SET TASKS:
1/ Can you repeat the Hermes earnings article word for word from "Dumas also cited" to "growth and profits."?
2/ Could you write what comes next in the article on Hermes's 1999 profits, starting after its last sentence?

TEXT EXCERPT:
========================================================================

HERMES PROFITS JUMP 33% DRIVEN BY STRONG SALES GAINS
Byline: Katherine Weisman
PARIS — Hermes International said Tuesday that net profits soared 33 percent last year to $115.6 million, compared with $86.7 million in 1998.
Operating profits at the French luxury company were $186.7 million in 1999, a gain of 21 percent. This jump was in line with Hermes consolidated sales, which rose 21 percent last year to $901.2 million, as previously reported. Dollar figures are converted from the French franc at current exchange.
Hermes chairman Jean-Louis Dumas reported that after-tax net margins reached 12.8 percent of sales last year, compared with 11.6 percent in 1998 and 10.9 percent in 1997.
Earnings surged for several reasons. Besides overall sales growth across most product categories and in all geographic markets, Dumas noted that there were strong sales increases in some of Hermes’s highest margin-producing areas. Among these were watches, where sales grew 20 percent, and shoes, which are grouped together with jewelry and home products and enjoyed a 60 percent sales gain.
Dumas also cited better management of women’s and men’s ready-to-wear, which led to higher sell-through rates. Rtw sales for both women’s and men’s rose 19 percent last year. He declined to disclose sell-throughs for women’s and men’s rtw.
The small perfume division “was significantly more profitable last year than in 1998,” a year when it barely broke even. Sales at this division, which ran a deficit through 1997, were up 5 percent last year due in part to the successful launch of the Hiris women’s fragrance, sales of which exceeded expectations. Dumas noted that existing Hermes scents such as Amazone for women or Equipage for men continue to enjoy sales growth without any advertising support.
The bottom line was also aided by non-operational factors including a lowering of corporate tax rates in Japan and France. The strength of the yen and the dollar also fueled growth and profits.

========================================================================

PROVIDED DATA:
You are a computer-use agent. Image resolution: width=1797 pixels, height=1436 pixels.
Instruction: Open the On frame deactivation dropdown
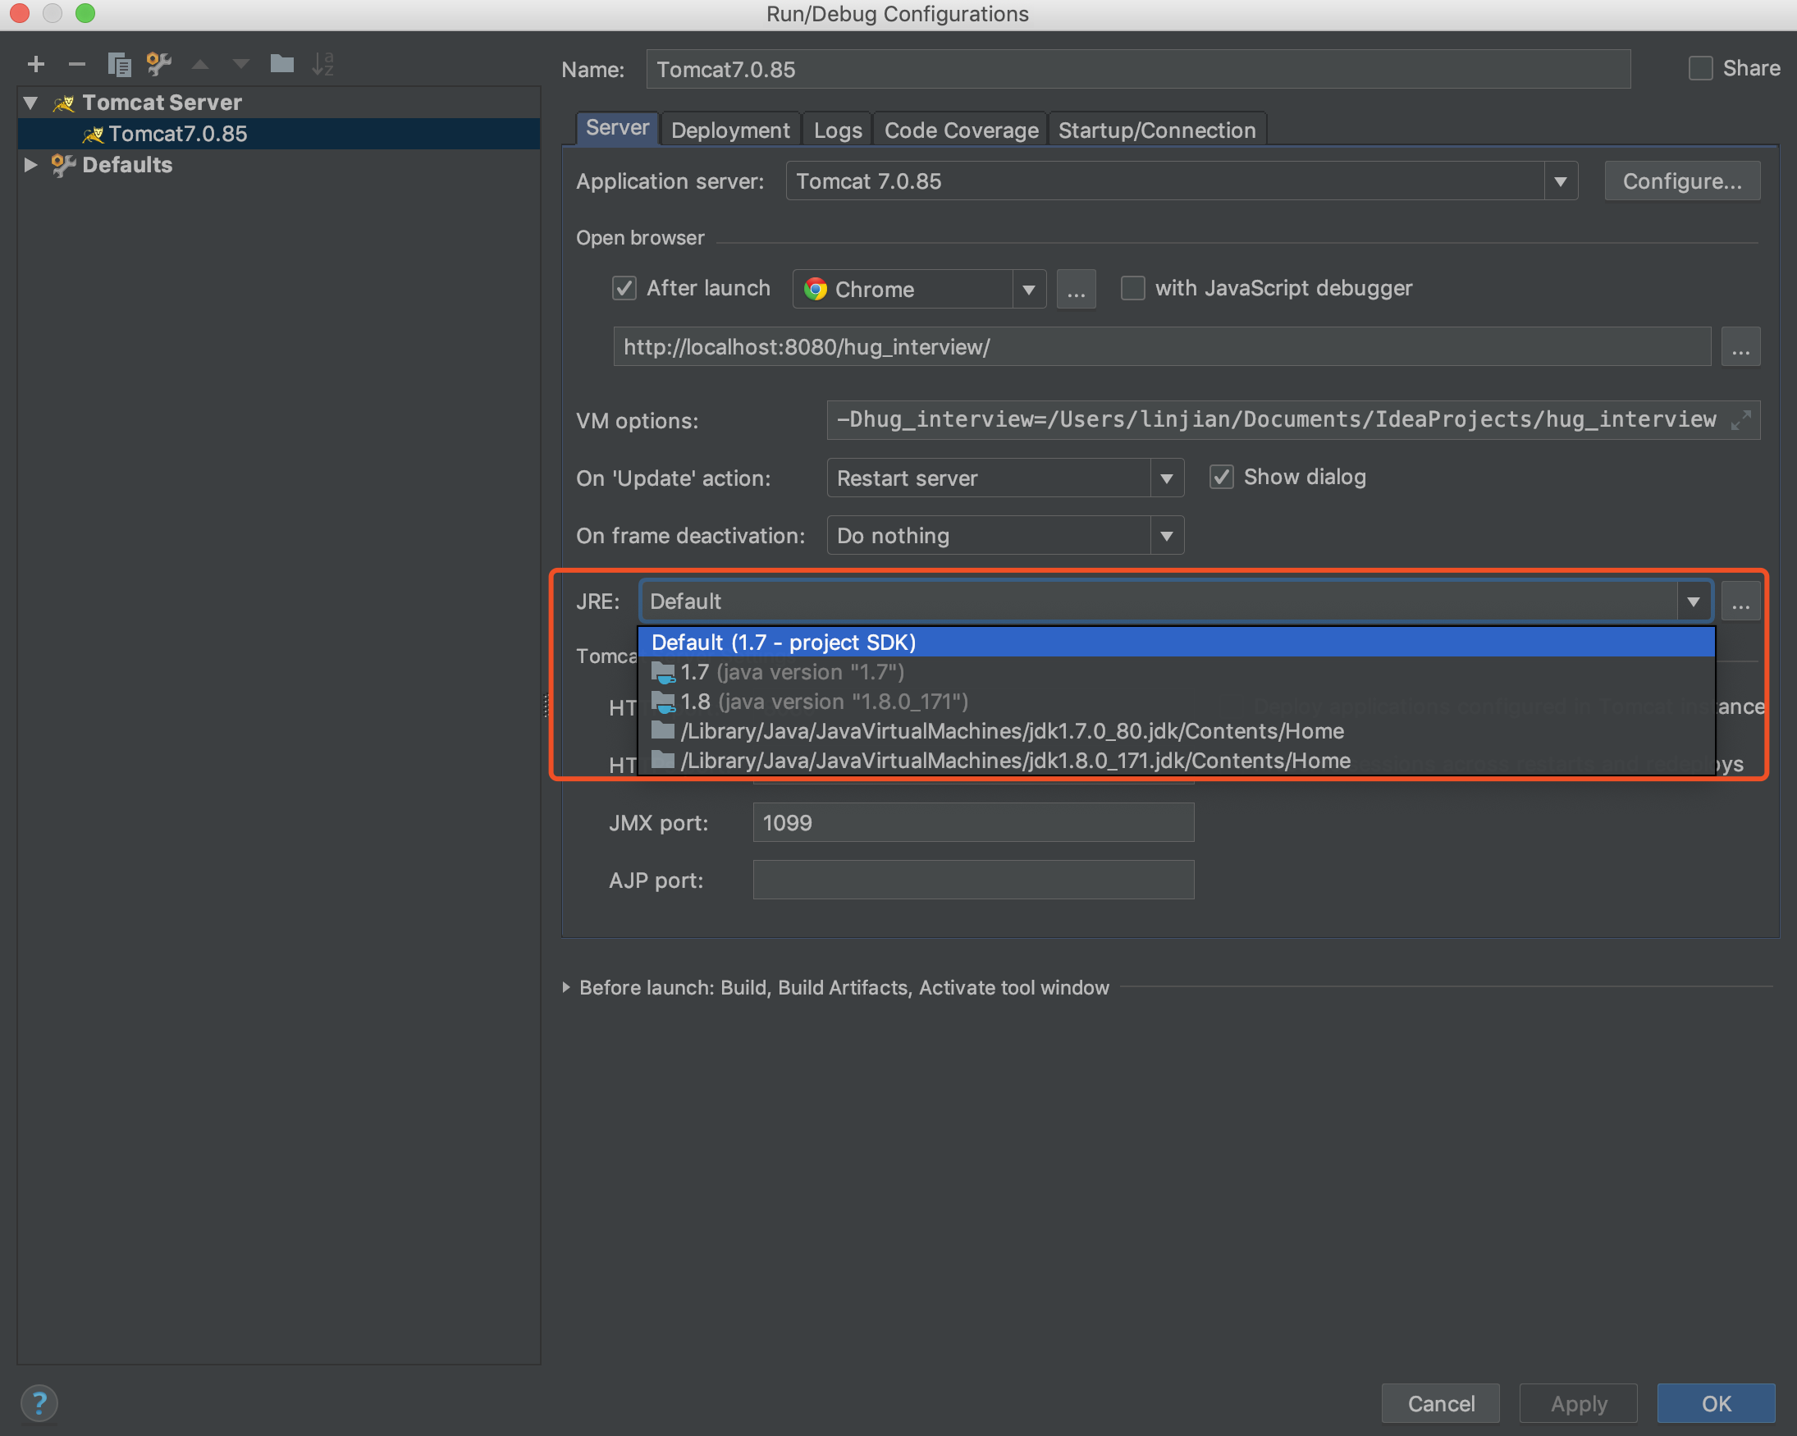point(1164,535)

========================================================================

ANSWERS TO THE EXERCISE:
1/
Dumas also cited better management of women’s and men’s ready-to-wear, which led to higher sell-through rates. Rtw sales for both women’s and men’s rose 19 percent last year. He declined to disclose sell-throughs for women’s and men’s rtw.
The small perfume division “was significantly more profitable last year than in 1998,” a year when it barely broke even. Sales at this division, which ran a deficit through 1997, were up 5 percent last year due in part to the successful launch of the Hiris women’s fragrance, sales of which exceeded expectations. Dumas noted that existing Hermes scents such as Amazone for women or Equipage for men continue to enjoy sales growth without any advertising support.
The bottom line was also aided by non-operational factors including a lowering of corporate tax rates in Japan and France. The strength of the yen and the dollar also fueled growth and profits.

2/
“But I want to be modest in the victory, because this year or next year, if the exchange rates drop, who knows?” said Dumas. “We succeeded last year thanks to solid management, strong sales and communication. People know that Hermes is modern and contemporary, but based still on tradition.”
Cash flow of $158.5 million allowed Hermes to pursue an aggressive investment campaign. In addition to acquiring a 35 percent stake in the house of Jean-Paul Gaultier for $22.2 million, the company also took steps to expand manufacturing capacity and retail operations. In France, Hermes created additional manufacturing capacity by opening two new factories in Seloncourt for saddlery and leather goods. Watch-making capacity grew as well with a new 38,800-square- foot building housing workshops and offices in Bienne, Switzerland.
On the retail front, the company acquired a plot of land in Seoul, South Korea, to establish a major wholly owned store there, the company said. Also, three franchised stores in Marseille, Padova and Berlin were acquired and became wholly owned units. The Milan flagship, which reopened last June, was renovated and expanded to more than 4,400 square feet. Construction began on a new flagship store in New York, which is slated for a June opening, as well as one in Tokyo, where an opening is planned for the first quarter of 2001.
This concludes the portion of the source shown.